Leila saw herself talking first but she didn’t recognize her voice. It was the same, but slightly different. A light scar stretched across her face and over her temple, which was otherwise flawless. Her highlights were fresh, she had a deep tan, and their beach house looked like it had been updated with new decor.
The title of the video was “Summer of Change: One Year Later!” In the video, Lacey then began gushing about the day that Leila nearly died in the car crash, right outside of their home on the beach. Digital Leila put a hand on Lacey’s shoulder and chimed in. “I don’t remember anything about that day. All I have is this.” She pointed to the scar and turned to the camera.
“Thank you to the excellent surgeons at Shady Creek Hospital, I was able to get my life back. And thanks to you guys, I can continue my channel with Lacey. We’re truly the epitome of twin power. Summer changed us, but for the better!”
The twins proceeded to giddily walk viewers through new summer makeup trends.

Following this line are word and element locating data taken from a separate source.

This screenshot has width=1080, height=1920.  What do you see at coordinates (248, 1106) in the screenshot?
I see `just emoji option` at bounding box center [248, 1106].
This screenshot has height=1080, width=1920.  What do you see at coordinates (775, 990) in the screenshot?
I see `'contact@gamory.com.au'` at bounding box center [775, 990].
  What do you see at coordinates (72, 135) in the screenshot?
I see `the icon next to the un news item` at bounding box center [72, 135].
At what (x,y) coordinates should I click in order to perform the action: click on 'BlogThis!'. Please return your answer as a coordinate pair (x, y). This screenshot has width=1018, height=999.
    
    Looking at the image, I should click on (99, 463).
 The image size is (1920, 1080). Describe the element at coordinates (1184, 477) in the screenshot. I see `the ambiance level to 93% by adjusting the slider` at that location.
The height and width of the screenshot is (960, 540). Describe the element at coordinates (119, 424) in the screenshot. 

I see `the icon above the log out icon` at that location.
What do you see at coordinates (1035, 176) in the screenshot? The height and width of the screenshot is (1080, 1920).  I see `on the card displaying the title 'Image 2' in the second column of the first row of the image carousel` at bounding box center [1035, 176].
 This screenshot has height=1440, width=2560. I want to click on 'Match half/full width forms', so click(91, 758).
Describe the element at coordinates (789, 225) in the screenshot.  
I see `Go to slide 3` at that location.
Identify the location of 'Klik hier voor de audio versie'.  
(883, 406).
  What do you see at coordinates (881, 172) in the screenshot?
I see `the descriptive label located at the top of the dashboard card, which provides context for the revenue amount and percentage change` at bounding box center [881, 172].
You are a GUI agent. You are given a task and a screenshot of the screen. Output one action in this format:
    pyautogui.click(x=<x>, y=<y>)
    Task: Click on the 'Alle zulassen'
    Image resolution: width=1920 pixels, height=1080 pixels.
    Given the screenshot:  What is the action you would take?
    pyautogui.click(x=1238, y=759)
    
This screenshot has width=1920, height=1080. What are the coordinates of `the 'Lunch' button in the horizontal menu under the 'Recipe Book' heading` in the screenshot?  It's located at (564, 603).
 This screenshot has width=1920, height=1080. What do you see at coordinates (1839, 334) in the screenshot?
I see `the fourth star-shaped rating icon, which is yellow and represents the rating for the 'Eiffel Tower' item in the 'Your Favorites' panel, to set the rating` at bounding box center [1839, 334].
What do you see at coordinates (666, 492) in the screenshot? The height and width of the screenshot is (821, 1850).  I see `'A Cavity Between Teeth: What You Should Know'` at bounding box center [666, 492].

Paul paused the video. “2 Million views. Just posted this an hour ago. Can’t make this up.”
He started reading the comments below the video and smiled as he scrolled.
“Wow. She looks incredible after everything she’s been through.”
“She hasn’t aged a bit!”
“The twins never stop giving.”
“LOL…remember when people used to think they were AI?”
He laughed and said, “The irony. They’re eating this up.”
Lacey still hadn’t looked at Leila. Paul restarted video.
Digital Leila laughed, tucked a strand of hair behind her ear, and leaned into the camera.
“I love y’all.” Paul let the video continue as a nurse entered, humming to herself as she adjusted Leila’s IV. She stopped, and glanced at Leila's face, then at the video playing on Paul’s phone.
“I swear,” she said softly. “She looks even better now.” She smiled. “I still can’t tell you two apart.” She looked directly into Leila’s eyes and gave the faintest wink before wiping the saliva from the corner of Leila’s mouth. A tear slid slowly across Leila’s temple.
The nurse completed her routine, and Paul and Lacey eventually left. Leila stared into the empty room. Somewhere beyond the hospital walls, another version of Leila laughed into a camera. Everyone else believed it was her.